One of the best members of the Fraternity who betrayed them and started killing other Fraternity members, including Wesley's father, Mr. X. When he is finally confronted, there's more to the story: he is Wesley's real father and was branded a traitor by Sloan when he discovered that Sloan was making fake kill orders. He reappears in "Wanted: Weapons of Fate" as a playable character.

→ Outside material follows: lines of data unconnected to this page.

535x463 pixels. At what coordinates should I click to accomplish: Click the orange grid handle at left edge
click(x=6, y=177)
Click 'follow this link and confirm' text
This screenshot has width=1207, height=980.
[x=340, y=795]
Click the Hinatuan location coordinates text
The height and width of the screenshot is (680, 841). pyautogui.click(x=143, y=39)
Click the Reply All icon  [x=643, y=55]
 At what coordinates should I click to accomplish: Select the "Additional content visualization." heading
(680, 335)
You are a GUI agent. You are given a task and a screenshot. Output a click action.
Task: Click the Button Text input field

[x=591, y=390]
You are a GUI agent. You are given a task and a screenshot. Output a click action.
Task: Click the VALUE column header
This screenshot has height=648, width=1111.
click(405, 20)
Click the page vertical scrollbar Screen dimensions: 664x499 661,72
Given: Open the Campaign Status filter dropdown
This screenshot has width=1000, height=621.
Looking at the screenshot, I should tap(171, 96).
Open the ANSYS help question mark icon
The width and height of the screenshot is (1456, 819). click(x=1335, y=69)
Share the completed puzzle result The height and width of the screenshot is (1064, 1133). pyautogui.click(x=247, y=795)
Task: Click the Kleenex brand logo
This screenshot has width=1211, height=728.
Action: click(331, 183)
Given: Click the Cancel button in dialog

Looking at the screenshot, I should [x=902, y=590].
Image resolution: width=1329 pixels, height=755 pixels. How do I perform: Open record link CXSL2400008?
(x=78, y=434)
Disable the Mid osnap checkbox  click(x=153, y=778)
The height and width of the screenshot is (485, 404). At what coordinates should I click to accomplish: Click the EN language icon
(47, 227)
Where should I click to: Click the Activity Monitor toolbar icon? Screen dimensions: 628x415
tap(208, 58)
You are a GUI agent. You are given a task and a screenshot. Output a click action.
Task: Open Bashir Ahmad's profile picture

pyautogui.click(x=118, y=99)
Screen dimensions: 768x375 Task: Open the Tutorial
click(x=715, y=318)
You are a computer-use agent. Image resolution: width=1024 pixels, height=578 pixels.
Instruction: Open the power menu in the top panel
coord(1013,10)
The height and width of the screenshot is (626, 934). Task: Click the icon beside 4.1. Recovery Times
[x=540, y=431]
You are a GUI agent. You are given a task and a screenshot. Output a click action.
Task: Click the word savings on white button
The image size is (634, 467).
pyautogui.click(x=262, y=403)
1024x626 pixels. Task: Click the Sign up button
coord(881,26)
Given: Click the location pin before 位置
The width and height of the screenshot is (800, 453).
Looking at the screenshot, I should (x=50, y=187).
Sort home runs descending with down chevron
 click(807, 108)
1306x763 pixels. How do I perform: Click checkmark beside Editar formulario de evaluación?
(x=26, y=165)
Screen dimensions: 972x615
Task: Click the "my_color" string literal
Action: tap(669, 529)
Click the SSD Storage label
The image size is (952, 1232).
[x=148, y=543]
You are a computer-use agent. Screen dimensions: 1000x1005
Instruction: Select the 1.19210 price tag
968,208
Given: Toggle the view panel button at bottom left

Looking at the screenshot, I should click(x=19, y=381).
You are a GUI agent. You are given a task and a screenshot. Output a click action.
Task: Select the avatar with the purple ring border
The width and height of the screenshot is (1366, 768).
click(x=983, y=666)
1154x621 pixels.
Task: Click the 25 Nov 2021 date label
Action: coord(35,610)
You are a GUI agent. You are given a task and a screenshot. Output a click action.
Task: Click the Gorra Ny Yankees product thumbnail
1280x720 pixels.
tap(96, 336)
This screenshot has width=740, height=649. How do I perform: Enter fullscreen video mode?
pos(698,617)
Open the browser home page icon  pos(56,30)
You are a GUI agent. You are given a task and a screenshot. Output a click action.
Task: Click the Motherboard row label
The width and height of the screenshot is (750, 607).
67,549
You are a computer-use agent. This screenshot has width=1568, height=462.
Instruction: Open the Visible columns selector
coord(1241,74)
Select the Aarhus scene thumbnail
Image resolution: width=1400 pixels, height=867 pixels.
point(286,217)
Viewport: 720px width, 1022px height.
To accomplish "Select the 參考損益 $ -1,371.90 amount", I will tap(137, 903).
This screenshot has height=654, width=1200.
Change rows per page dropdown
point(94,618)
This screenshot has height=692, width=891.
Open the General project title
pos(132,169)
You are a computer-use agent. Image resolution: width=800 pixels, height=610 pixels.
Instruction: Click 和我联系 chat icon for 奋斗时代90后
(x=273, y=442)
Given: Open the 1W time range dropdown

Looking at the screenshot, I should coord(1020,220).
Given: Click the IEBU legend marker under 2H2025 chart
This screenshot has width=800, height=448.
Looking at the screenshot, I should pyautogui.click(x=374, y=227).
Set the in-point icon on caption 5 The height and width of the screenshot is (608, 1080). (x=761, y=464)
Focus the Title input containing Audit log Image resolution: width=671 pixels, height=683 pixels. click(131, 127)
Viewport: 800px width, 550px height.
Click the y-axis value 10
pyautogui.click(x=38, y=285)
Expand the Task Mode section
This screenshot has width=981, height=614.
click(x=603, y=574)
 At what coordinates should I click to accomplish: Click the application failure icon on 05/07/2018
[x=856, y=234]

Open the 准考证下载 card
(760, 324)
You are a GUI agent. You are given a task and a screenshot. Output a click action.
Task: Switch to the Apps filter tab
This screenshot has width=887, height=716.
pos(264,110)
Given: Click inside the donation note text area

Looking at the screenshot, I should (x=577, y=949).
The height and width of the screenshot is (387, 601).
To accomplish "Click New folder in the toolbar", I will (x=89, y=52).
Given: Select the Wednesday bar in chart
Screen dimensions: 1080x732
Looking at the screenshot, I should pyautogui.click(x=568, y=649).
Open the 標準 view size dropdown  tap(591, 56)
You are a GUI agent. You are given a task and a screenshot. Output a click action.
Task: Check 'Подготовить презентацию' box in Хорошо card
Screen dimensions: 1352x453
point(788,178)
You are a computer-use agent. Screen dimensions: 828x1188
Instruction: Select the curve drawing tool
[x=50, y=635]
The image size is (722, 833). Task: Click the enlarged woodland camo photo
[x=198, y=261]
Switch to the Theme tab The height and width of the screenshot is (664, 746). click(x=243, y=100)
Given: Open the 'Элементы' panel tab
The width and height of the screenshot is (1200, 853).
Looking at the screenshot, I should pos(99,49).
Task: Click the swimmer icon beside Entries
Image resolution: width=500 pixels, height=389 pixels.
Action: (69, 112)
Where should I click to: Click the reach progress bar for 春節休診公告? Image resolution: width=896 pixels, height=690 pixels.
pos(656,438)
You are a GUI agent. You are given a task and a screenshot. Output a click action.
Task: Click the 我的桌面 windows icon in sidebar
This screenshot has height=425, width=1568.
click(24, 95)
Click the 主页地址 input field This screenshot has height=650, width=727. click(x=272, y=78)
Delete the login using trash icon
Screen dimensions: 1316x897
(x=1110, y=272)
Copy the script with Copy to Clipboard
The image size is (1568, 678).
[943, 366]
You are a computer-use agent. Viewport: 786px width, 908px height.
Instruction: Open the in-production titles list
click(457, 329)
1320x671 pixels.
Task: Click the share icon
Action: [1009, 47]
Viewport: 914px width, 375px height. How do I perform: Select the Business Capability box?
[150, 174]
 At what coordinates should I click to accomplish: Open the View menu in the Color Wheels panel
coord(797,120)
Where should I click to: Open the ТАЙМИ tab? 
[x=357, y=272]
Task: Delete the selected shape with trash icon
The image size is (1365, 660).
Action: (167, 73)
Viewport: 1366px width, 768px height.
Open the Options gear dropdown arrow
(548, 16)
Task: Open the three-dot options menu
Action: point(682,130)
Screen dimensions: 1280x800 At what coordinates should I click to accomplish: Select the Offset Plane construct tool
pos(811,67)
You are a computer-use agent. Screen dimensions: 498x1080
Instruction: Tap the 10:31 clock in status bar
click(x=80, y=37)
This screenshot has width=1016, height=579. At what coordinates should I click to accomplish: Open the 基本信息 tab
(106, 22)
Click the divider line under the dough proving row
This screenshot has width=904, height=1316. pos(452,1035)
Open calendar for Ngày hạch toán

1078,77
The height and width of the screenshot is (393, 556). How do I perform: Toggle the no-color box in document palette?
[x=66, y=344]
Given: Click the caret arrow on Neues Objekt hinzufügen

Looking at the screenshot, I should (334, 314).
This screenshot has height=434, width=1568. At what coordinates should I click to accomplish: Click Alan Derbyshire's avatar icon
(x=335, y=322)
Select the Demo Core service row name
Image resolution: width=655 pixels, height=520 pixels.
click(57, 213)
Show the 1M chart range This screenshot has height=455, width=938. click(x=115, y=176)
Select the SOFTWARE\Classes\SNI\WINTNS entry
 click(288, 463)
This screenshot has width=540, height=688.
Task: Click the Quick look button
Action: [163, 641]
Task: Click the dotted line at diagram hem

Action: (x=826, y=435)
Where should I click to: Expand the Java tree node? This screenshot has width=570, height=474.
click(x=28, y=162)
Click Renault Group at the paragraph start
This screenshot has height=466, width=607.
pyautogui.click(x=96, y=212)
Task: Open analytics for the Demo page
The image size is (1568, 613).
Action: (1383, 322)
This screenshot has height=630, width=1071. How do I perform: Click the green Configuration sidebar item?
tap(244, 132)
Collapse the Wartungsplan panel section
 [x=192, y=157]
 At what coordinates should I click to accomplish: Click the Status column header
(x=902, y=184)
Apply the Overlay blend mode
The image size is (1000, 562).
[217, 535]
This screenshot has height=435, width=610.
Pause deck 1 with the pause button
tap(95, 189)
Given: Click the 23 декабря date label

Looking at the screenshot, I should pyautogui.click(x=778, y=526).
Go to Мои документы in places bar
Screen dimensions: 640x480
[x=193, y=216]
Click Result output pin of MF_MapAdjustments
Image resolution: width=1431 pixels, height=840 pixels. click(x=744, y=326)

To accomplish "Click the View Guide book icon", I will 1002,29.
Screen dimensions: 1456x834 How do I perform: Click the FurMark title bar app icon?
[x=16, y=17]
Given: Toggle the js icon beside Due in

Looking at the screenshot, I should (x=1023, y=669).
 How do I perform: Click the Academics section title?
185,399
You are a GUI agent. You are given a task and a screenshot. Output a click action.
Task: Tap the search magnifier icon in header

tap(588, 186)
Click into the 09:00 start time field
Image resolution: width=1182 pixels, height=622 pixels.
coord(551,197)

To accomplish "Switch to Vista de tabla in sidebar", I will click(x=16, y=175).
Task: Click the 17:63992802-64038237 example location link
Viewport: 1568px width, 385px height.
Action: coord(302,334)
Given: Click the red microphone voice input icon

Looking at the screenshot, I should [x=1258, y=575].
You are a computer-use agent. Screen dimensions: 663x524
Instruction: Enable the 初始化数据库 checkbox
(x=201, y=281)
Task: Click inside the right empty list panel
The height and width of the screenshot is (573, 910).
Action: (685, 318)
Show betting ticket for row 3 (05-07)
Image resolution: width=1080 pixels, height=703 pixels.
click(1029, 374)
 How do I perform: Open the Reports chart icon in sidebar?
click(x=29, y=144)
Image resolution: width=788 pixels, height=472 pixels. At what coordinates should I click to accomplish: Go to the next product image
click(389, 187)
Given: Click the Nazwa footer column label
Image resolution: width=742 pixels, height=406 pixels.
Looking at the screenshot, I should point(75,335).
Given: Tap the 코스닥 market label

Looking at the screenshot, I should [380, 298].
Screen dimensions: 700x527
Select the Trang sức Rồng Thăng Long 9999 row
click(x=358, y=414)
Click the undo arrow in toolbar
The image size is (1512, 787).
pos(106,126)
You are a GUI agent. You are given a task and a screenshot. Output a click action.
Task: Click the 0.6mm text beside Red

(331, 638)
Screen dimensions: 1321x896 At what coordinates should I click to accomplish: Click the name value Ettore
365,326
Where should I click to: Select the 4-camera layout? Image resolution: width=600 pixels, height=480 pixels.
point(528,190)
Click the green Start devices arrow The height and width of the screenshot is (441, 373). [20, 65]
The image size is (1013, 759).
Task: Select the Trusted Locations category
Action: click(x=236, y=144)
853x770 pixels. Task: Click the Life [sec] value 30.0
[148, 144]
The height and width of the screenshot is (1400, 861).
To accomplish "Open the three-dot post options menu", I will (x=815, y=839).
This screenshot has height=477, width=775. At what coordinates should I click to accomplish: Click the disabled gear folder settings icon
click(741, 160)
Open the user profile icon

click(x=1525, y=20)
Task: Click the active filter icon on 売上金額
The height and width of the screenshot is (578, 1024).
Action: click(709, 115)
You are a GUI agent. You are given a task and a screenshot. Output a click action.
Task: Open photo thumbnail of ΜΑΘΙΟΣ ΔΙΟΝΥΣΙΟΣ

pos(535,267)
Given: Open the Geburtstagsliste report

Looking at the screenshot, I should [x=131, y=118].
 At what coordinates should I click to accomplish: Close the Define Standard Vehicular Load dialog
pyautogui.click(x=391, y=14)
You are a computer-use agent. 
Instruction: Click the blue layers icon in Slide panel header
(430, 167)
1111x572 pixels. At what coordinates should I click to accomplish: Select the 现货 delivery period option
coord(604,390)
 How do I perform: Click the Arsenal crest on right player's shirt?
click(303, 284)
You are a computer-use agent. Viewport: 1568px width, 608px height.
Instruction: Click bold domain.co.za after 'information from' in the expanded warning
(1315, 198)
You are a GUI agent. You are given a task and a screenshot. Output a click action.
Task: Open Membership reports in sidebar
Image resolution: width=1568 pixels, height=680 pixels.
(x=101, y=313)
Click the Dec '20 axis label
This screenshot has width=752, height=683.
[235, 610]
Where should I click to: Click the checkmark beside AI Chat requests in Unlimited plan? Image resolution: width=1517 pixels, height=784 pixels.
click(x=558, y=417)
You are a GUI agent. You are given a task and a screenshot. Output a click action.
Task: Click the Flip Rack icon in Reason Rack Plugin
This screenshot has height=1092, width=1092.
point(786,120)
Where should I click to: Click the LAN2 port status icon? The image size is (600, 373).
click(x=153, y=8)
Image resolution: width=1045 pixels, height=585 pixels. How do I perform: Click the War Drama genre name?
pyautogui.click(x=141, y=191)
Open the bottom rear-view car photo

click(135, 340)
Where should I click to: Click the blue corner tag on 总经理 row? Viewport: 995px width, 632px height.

  • Adaptational Heroism: His comic book counterpart arranges for Wesley to join the Fraternity because he can't stand the idea of his son being a wimp. Cross, on the other hand, leaves his son alone and never interferes with his life before the events of the movie and is fighting the Fraternity because they've been corrupted by Sloan.
  • Adaptational Wimp: Wesley's father is so powerful in the comic that his entire motivation is to train someone better than him so he can die at the hand of a Worthy Opponent. He also survives until the very end of the comic, and unlike in the movie, his death at Wesley's hand is voluntary and occurs after all of his enemies are dead.
  • Cold Sniper: He does this several miles away with a 6-foot musket-style rifle that uses bullets which split into three parts to make their way to their target.
  • Contract on the Hitman: He confronts Sloan for faking kill orders and is targeted for "denying Fate".
  • Defector from Decadence: He was a dedicated Fraternity member, until he discovered that Sloan had turned the organization into his own personal mercenary army. Cross went rouge and devoted the rest of his life to destroy the Fraternity and try to keep Wesley from getting involved with them.
  • Good All Along: He didn't kill Wesley's father. He is Wesley's father and the reason he's killing everyone in the Fraternity is because they're (unknowingly) killing innocent people for money and they refuse to listen to him.
  • Guns Akimbo: In the video game sequel, he uses a pair of Shock Troopers and Fire Eaters in some of his levels.
  • Innocent Blue Eyes: Just like his son, Wesley.
  • Luke, I Am Your Father: Spits this out after Wesley fatally shoots him.
  • More Dakka: He briefly uses a Heckler & Koch MP7A1 in the movie and uses two custom CZ-75 Automatic machine pistols in the game.
  • Papa Wolf: He had been protecting Wesley throughout his life and had an apartment near Wesley's old one, which Wesley inherits after his death.
  • Post Humorous Character: He's already dead by the events of "Wanted: Weapons of Fate", but you play as him in levels set in the past and his mummified corpse appears near the end of the game.
  • Rewatch Bonus: If you look back at the film, he never really fires directly at Wesley. In the train fight, he only tries to talk to him and only shoots the bullets being fired at him.

     Janice 

Janice

Played by: Lorna Scott


  • Big Eater: A lot of scenes with her involve her stuffing her face.
  • Evil Redhead: A Mean Boss with red hair.
  • Fat Bastard: She's plump and she's a Mean Boss
  • Jerkass: Treats everyone around her with a lot of disrespect.
  • Jerkass Has a Point: While she may be a terrible boss, she does have a point about Wesley focusing on his job rather then surfing the internet.
  • Mean Boss: She treats her employees like crap.
  • Pointy-Haired Boss: Janice abuses, intimidates, and belittles her staff so she feels better about herself.
  • Race Lift: The movie version of Janice is Caucasian while her comic counterpart was African-American.